In memlayout.h, you will see a description of the physical memory layout of our machine. Add a new entry for the test interface:

#define VIRT_TEST 0x100000

Then, in vm.c, you need to map this into the kernel’s virtual memory. Inside kvmmake(), you’ll find the mappings. Add one:

kvmmap(kpgtbl, VIRT_TEST, VIRT_TEST, PGSIZE, PTE_R | PTE_W);

Both of these additions need to be commented to explain what you are doing, just like the existing code is!

Again, you’re not expected to fully understand virtual memory for now. We’ll pretend it’s magic and come back to it.

Finally, to make the system shut down:

volatile uint32 *test_dev = (uint32 *) VIRT_TEST;
*test_dev = 0x7777;

If you don’t already know what volatile does, you should try to figure it out.

Lab Instructions

There’s a lot of information to absorb in this lab, but not a lot of code to write.

Create a system call (or system calls) for reboot and shut down.
- Be sure to choose a name that makes sense.
- See the steps above, and make sure you follow all of them.
Create a user space program (or programs) that uses the system call(s) to reboot or shutdown.
Test the programs(s) and make sure they behave correctly.

If you get stuck, don’t be afraid to ask for help. After you’re finished, take a break. You deserve it.

In the Part II of the lab, you’re going to do it all over again, except this time all on your own. If you look back at the info mtree output, you’ll notice an interesting device: goldfish_rtc. This is the real time clock for our virtual hardware; it reports the current time as a 64-bit UNIX timestamp. Your objective for Part II is to create a system call and user space program that will report the current UNIX timestamp, as provided by the goldfish_rtc device.

To do this:

Add your system call(s) as usual, making sure to name them something intuitive.
Adjust memory mappings and the model of the machine’s memory layout.
Add a user space utility that calls the system call and prints the current UNIX timestamp.
- Note: pay attention to the data type you use here.

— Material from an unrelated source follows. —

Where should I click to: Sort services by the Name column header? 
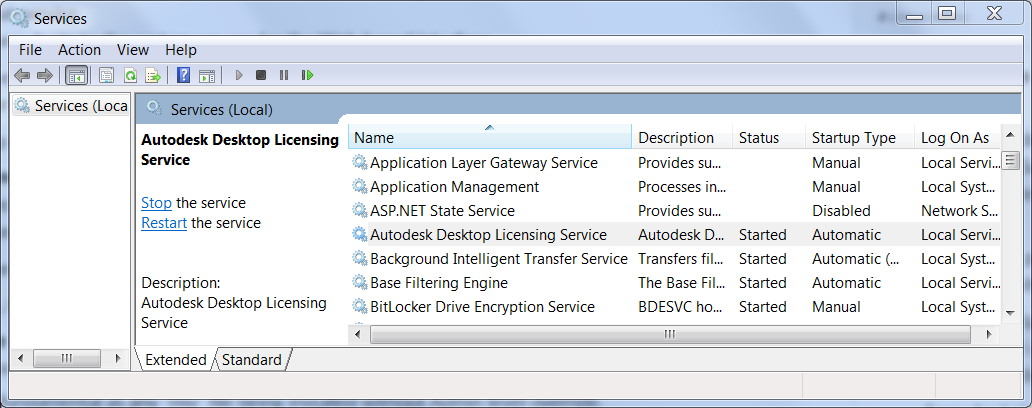489,138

You may also want to convert the raw timestamp from nanoseconds to seconds so that printf can handle it as a regular integer.

Grading and Submission

To receive 75% credit:

Create system call(s) to handle shut down and reboot

To receive 85% credit:

Complete all previous requirements
Implement the user utility (or utilities) to shut down and reboot

To receive full credit for this lab:

Complete all previous requirements
Implement a system call and user space program to retrieve the current UNIX timestamp as reported by the hardware (Part II).

Once you are finished, check your changes into your OS repo. Then have a member of the course staff take a look at your lab to check it.